Dengan total 1.340 lebih
suku bangsa, mengacu sensus BPS tahun 2010, termasuk kelompok suku Jawa yang
mencapai 40,2% dari total populasi, disusul suku Sunda (15,5%), juga suku
Bugis-Makassar (3,82%) yang terbesar di Indonesia Timur dan suku Batak (3,58%)

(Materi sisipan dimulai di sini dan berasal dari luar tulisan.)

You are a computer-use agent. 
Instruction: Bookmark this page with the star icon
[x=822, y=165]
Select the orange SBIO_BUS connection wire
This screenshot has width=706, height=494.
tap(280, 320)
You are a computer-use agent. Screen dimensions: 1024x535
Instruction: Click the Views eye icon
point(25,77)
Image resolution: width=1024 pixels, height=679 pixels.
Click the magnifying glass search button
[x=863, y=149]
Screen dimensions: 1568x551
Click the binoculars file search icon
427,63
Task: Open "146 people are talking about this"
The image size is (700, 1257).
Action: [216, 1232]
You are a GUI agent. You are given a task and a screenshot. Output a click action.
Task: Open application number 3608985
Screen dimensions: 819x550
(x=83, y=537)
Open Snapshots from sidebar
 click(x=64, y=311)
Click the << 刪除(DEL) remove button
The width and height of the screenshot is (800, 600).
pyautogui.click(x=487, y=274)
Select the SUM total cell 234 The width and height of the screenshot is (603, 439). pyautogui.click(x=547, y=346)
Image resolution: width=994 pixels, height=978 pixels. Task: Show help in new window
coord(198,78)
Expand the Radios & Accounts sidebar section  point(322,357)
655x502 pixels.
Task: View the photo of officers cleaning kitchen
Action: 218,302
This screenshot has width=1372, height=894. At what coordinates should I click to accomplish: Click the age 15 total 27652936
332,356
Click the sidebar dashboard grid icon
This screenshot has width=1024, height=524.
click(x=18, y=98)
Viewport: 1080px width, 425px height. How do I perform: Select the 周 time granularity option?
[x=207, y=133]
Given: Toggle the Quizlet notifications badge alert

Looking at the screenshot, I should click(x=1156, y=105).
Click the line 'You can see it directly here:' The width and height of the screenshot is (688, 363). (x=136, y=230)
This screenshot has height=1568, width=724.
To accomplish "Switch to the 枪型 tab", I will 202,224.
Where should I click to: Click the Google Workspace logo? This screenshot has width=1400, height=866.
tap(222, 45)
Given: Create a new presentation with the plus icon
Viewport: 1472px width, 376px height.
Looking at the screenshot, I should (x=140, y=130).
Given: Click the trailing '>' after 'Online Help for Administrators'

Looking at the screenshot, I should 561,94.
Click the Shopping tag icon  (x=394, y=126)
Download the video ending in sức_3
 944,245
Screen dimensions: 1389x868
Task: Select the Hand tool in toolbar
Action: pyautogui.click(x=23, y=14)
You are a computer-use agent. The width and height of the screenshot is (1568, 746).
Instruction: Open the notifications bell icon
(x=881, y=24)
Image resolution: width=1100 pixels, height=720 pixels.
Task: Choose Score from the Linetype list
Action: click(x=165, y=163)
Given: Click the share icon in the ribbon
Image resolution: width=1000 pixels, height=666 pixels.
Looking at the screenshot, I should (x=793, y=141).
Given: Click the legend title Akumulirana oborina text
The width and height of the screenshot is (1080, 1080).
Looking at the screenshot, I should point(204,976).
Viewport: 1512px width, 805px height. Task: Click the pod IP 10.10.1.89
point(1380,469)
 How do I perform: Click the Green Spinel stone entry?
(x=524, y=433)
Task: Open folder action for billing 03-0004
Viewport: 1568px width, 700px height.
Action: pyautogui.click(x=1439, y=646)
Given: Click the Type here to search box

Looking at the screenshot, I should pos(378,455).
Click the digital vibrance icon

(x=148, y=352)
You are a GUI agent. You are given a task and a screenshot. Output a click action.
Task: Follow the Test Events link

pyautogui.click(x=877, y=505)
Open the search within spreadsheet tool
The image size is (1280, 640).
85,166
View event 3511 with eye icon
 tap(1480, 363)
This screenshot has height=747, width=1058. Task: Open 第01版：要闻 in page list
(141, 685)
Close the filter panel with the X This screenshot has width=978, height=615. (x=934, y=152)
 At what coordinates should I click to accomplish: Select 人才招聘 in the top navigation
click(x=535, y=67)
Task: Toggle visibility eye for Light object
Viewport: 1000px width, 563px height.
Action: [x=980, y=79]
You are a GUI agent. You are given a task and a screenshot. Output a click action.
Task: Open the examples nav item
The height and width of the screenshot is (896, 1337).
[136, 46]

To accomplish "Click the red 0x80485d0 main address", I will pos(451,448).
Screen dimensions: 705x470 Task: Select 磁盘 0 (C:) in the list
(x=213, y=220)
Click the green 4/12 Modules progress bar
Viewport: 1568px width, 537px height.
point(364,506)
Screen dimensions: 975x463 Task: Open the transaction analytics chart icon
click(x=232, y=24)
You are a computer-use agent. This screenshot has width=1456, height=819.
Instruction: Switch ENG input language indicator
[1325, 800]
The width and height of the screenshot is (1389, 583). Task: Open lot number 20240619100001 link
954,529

yang terbesar di Sumatera, termasuk juga suku-suku terpencil berpopulasi kecil
ratusan orang di Kalimantan dan Papua, Indonesia sangat membutuhkan pemimpin
yang mempersatukan.
Dengan populasi penduduk
sebesar dan seberagam itu, sulit dipungkiri adanya sekam disharmoni terpendam
di perut bumi pertiwi. Buktinya, Timor Timur sudah memisahkan diri. Organisasi
Papua Merdeka (OPM) tak henti bergolak.
Di bawah kepemimpinan
nasional yang punya komitmen mempersatukan Indonesia, pun, hasilnya bisa
seperti itu. Apalagi jika kepemimpinan ada di tangan boneka nekat yang membawa
misi untuk memecah-belah anak bangsa. Yang lewat berbagai kebijakan
berkedoknya, semakin leluasa semburan api dari banyak naga dan peniaga. Yang
dengan beragam jargon klisenya, memecah-belah persatuan atasnama persatuan.
Naudzubillah.
Indonesia butuh pemimpin
yang mempersatukan anak bangsa. Agar negeri tercinta ini tidak bernasib seperti
gelas terjentik yang menggelinding manja di meja sejarah, lalu jatuh dan
tercerai-berai seperti Uni Sovyet.
Indonesia butuh pemimpin
yang nawaitu dan doanya, mimpi-mimpinya, tindak-tanduknya, kata dan kalimatnya,
kebijakan dan kebajikannya, jargon dan manuver politiknya, bahkan international
polecy-nya, semuanya mencerminkan visi pun aksi pemimpin yang mempersatukan.
Semoga Allah SWT mengijabah do’a harapan dari banyak anak bangsa ini, aamiin.